Jerry R wrote: "So, what now of beans and bags?  p's and q's, even..."

Jerry, I can't, of course, be certain exactly what your
not-quite-a-question is or even the basic intent if it, but at first blush
it appears philosophically naive, especially when considered from the
Peircean perspective.

Peirce's outline "Classification of Sciences"--which I won't even begin to
try to summarize here--would suggest that several levels of analysis are
being attempted in this and related threads. For example, Jon S. and I (and
others) have been discussing the "beans and bags" matter from the
standpoint of *critical logic* ("logic as logic") in Peirce's
classification. Here we clearly have some significant disagreement as to
the direction which rule/case/result take in consideration of the inference
patterns: deduction, induction, but most especially, abduction.

At the next level in Peirce's classification of logic as semiotic, namely,
what Peirce sometimes calls *methodeutic* (but also philosophical or
theoretical or semeiotic) *rhetoric*, concerned in large part with how best
to conduct a scientific inquiry, the three inference patterns (already
treated in critical logic) are now considered in the context of a "complete
inquiry." They follow the order: first, abduction (hypothesis), then, the
deduction of the hypothesis's implications in the interest of devising a
test of it, and finally, the actual inductive testing of the hypothesis.
Jon and I (and I think many here) appear to be in agreement that this is
pretty much how scientific inquiry is best conducted.

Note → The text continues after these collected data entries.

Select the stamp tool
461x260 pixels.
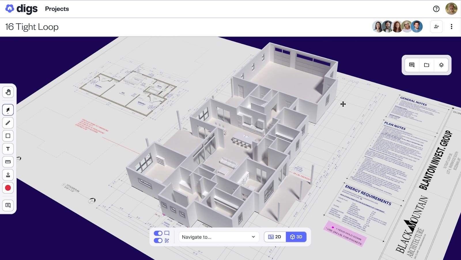(x=8, y=175)
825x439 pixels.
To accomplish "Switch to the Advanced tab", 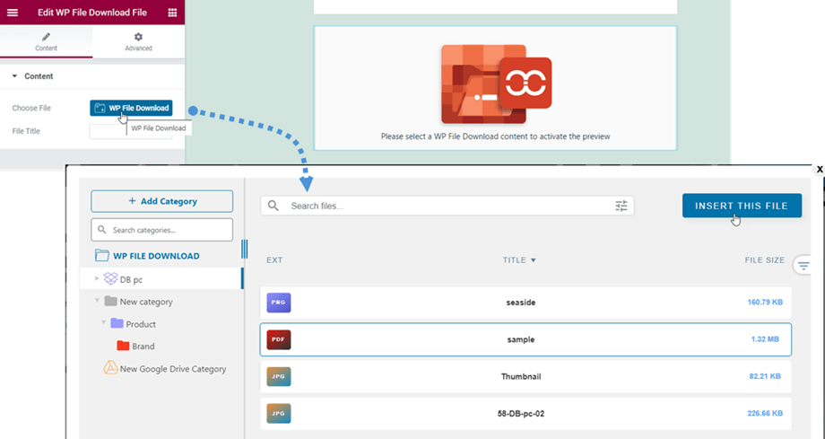I will pyautogui.click(x=138, y=41).
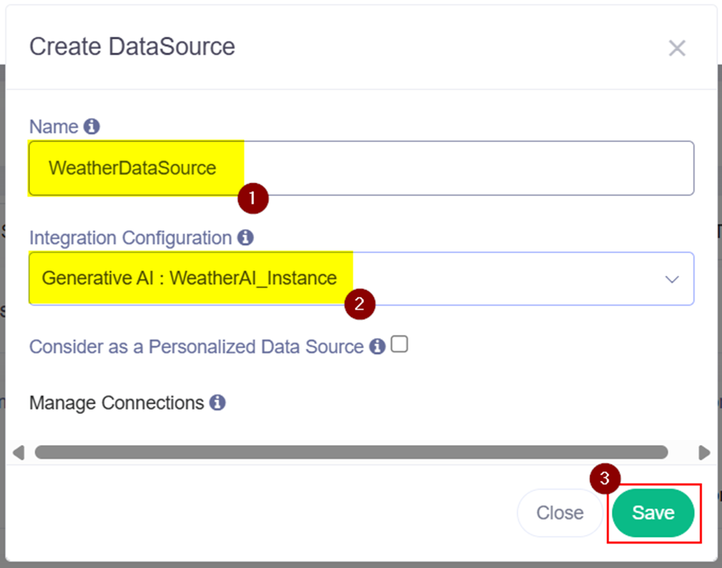Click inside the Name text field
This screenshot has width=722, height=568.
click(x=466, y=168)
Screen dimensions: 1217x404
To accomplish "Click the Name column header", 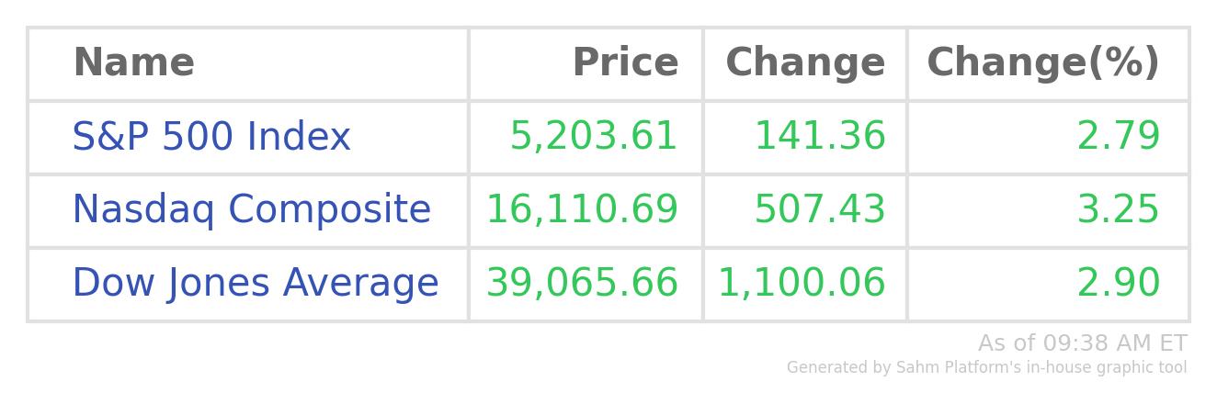I will click(x=133, y=63).
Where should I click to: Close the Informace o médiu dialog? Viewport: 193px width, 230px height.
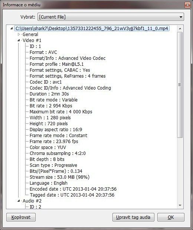tap(187, 5)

As to the most recent discussion of abduction as it might relate not only
to science but to the arts, Jon, Gary F, and I have momentarily at least
moved the discussion rather far from logic as semeiotic, even into an
entirely different branch of science, *applied science*, and perhaps even
beyond that to how the findings of science might relate to the fine arts.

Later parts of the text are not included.